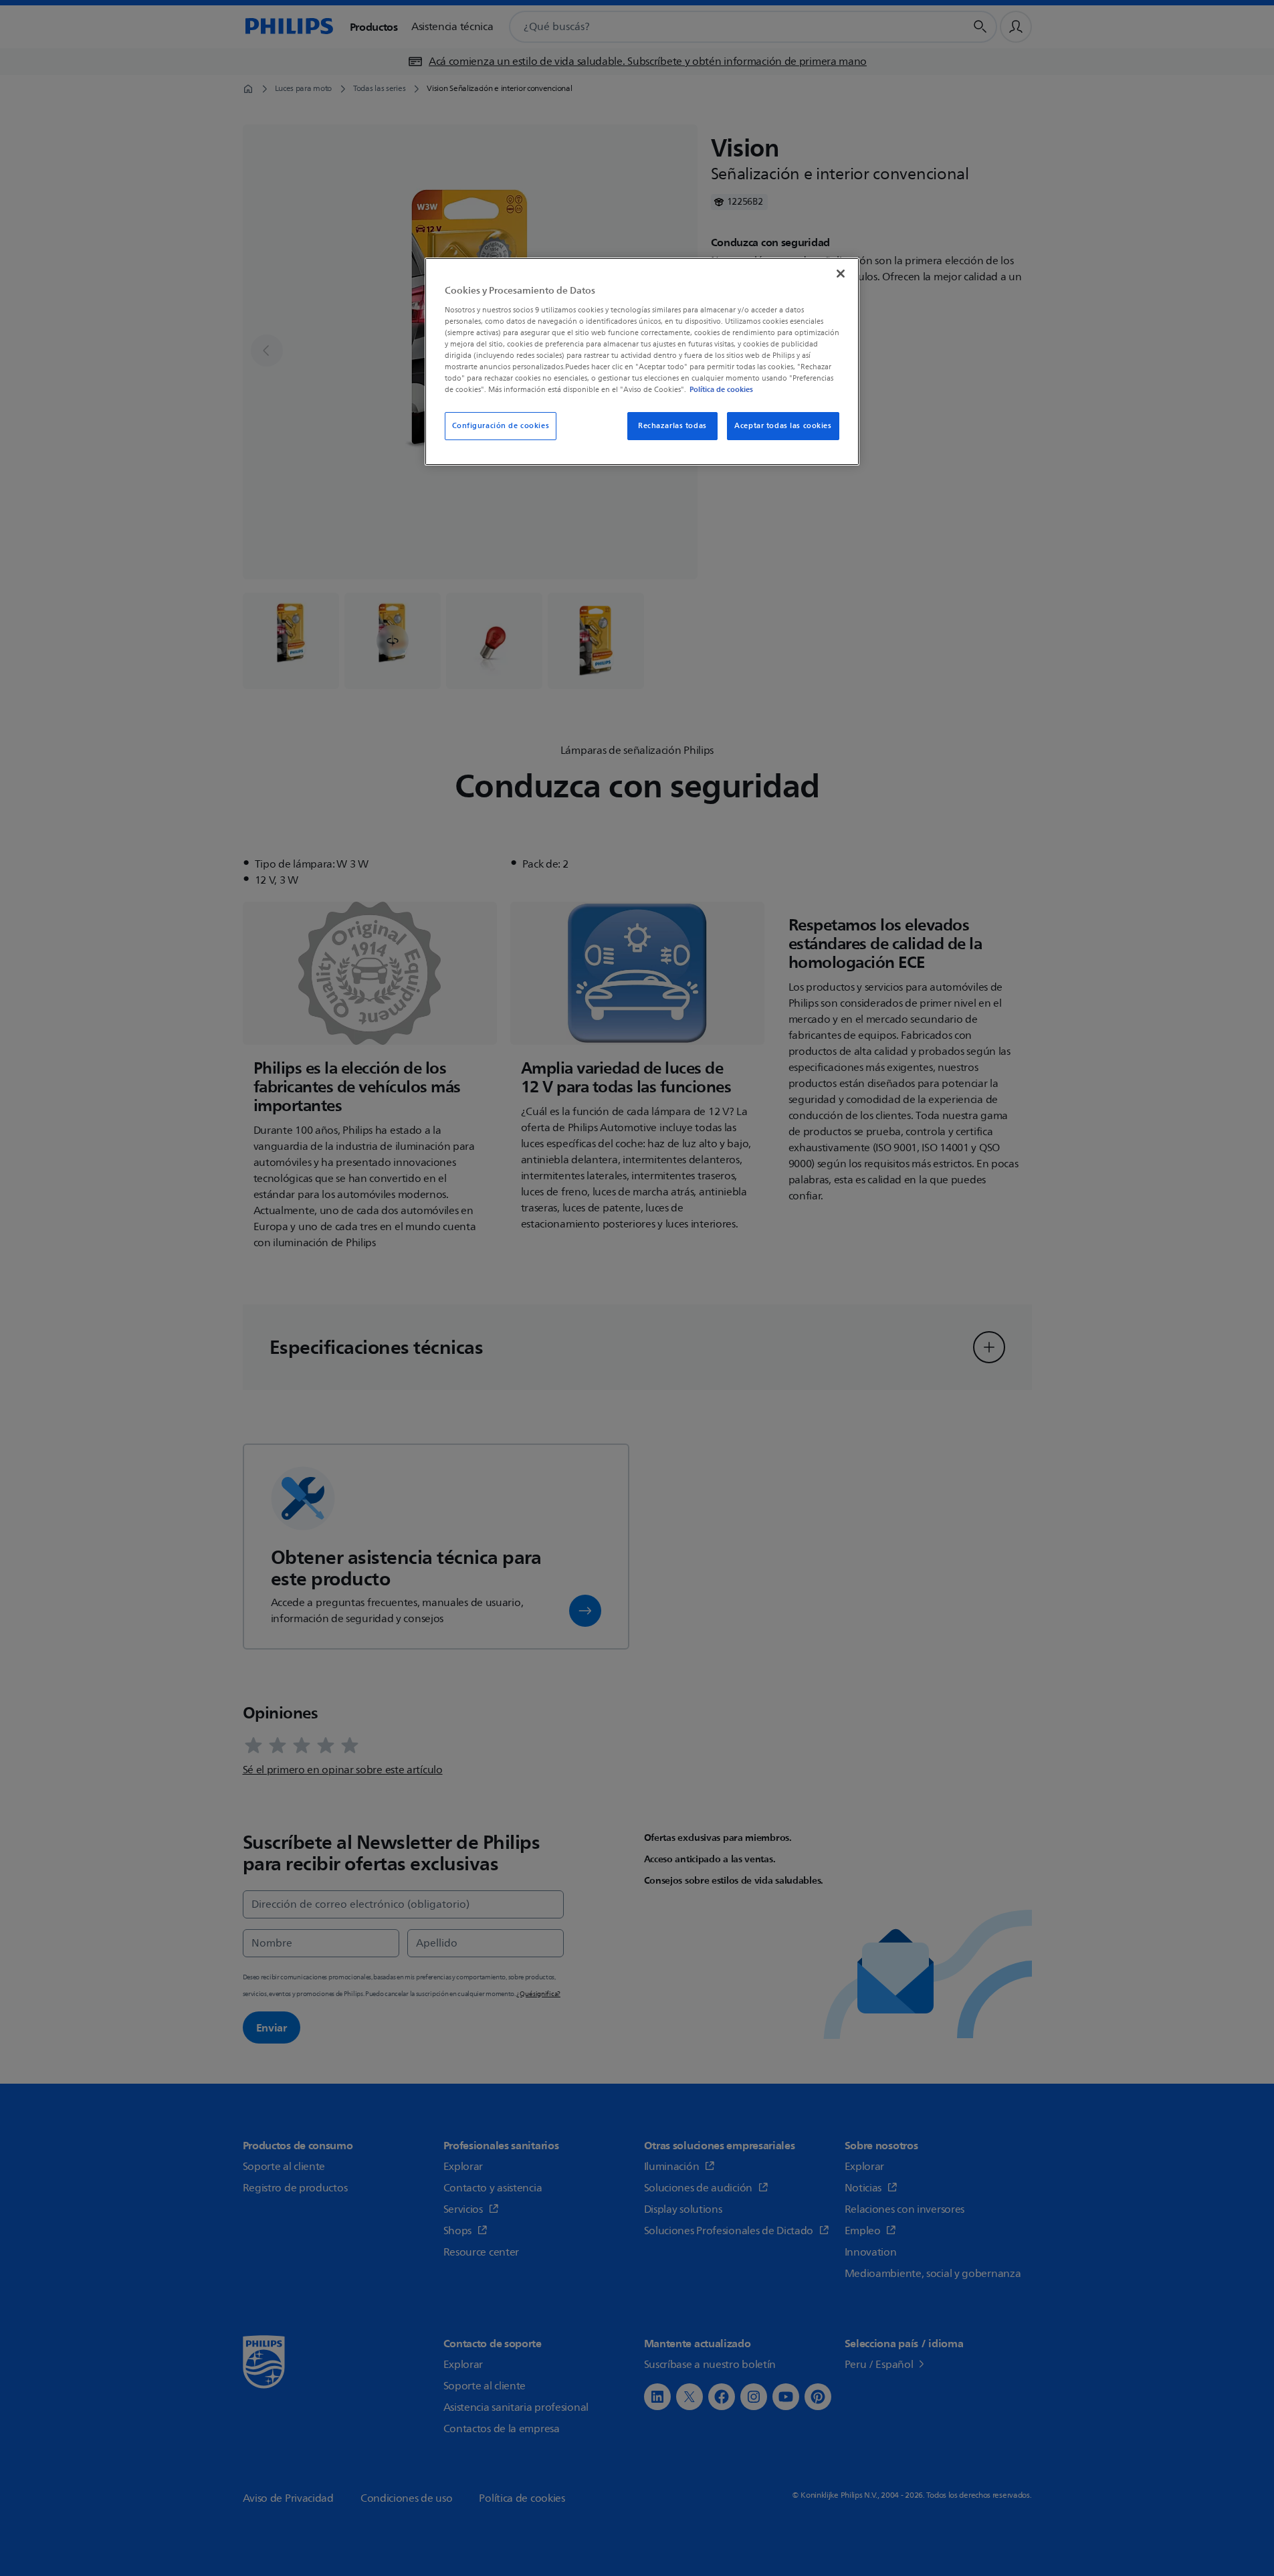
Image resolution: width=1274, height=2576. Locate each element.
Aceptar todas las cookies (782, 425)
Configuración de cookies (501, 425)
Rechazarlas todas (672, 425)
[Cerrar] (840, 273)
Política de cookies (721, 389)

| Task directions |
Using the material above, return every line exactly as it appears, minus the pictures.

| Exercise result |
Image resolution: width=1274, height=2576. Locate each element.
Aceptar todas las cookies (782, 425)
Configuración de cookies (501, 425)
Rechazarlas todas (672, 425)
[Cerrar] (840, 273)
Política de cookies (721, 389)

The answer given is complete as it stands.